MeerKAT Open Time projects
Researchers from IDIA partner universities, especially junior researchers, were remarkably successful in gaining access to the MeerKAT telescope for new science projects.
Obtaining observing time on telescopes is a highly competitive process where astronomers have to submit a fully motivated science case. That is, a description of what they want to observe, why it matters, and how they are going to gain new scientific knowledge from the observations. A committee of experts meets and evaluates all the proposed projects. They determine which ones are the most promising, based on their scientific merit and on other aspects, such as the involvement of young astronomers and scientists in training.

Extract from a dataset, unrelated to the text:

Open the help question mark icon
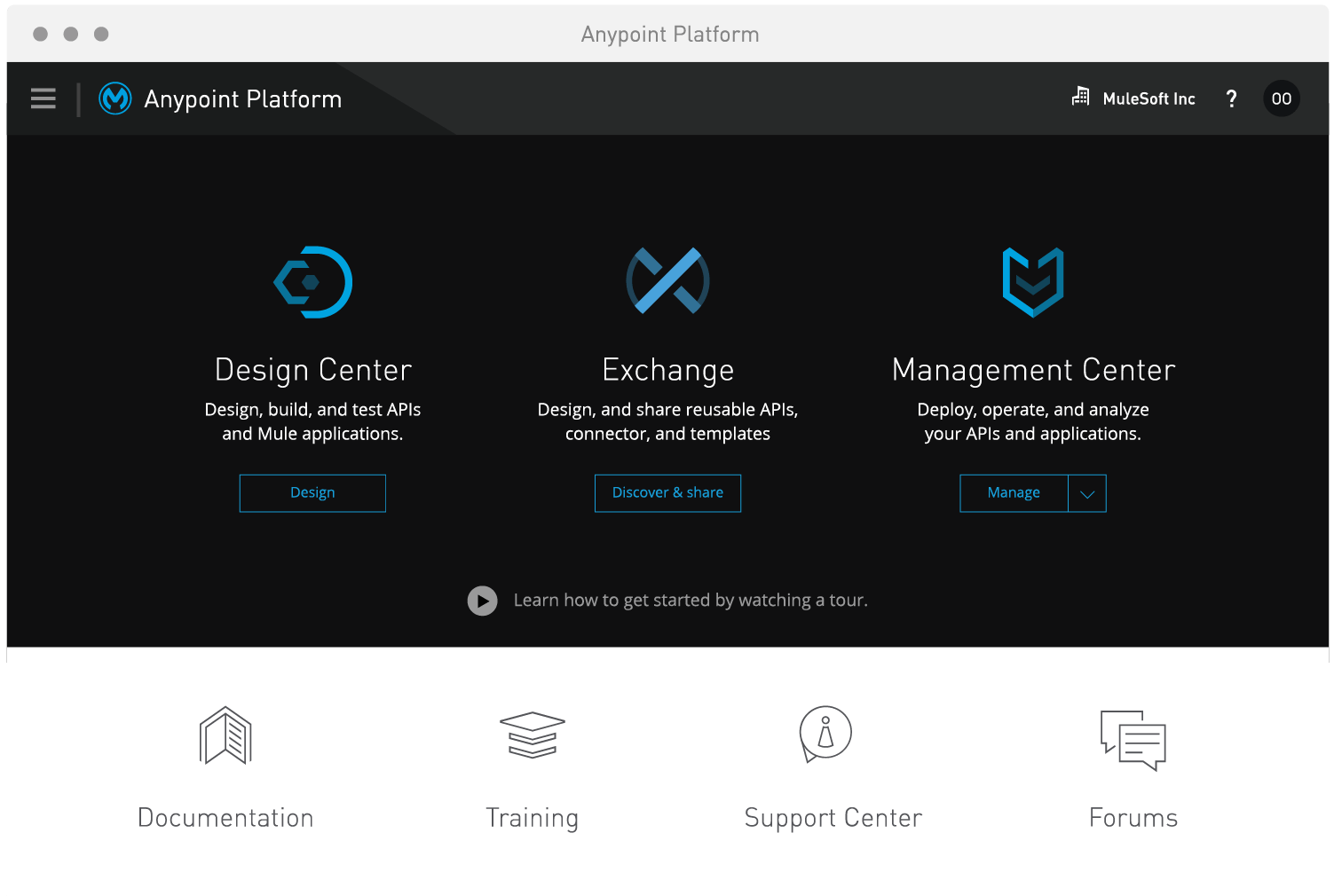Image resolution: width=1334 pixels, height=896 pixels. (x=1232, y=98)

In May 2019, the South African Radio Astronomy Observatory announced the results of the first call for such open time projects. Two thirds of the telescope’s first five years of operations are already allocated to eight large survey projects, which were announced in 2017. IDIA already services five of the eight large survey projects. Now those astronomers have successfully bid to use additional MeerKAT time for new science projects. This means more opportunities for young scientists, more scientific discoveries, and lots of big data in need of powerful computing infrastructure in this new age of mammoth scientific experiments.
Prof. Roger Deane from the University of Pretoria has grown his research group substantially in the 2018-2019 year with 7 honours students, 4 Masters students, 1 PhD student and two postdoctoral researchers. They were allocated MeerKAT time to study supermassive black holes at the centre of galaxies. Prof. Deane is also part of the Event Horizon Telescope international team that recently released the first ever image of a black hole.

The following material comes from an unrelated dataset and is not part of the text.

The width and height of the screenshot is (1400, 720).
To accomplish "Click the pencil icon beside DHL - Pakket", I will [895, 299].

At the University of the Western Cape, Drs. Asad, Elson, Prescott, Whittam and Profs. Santos and Vaccari all submitted successful proposals. They will investigate galaxies; the hugely complex “megacities” of hundreds of billions of stars, dust, and other matter. UWC researchers will look at a variety of galaxies including those that are giant, interacting, attracting matter from their cosmic environment or varying rapidly.
The University of Cape Town is host to successful projects ranging from examining dying stars to mapping hydrogen gas in the universe and studies of galaxies. These projects are led by senior researchers Prof. Carignan and Groot and, most impressively, by two graduate students, Ms. Julia Healy and Miriam Nyamai, currently studying for their PhDs.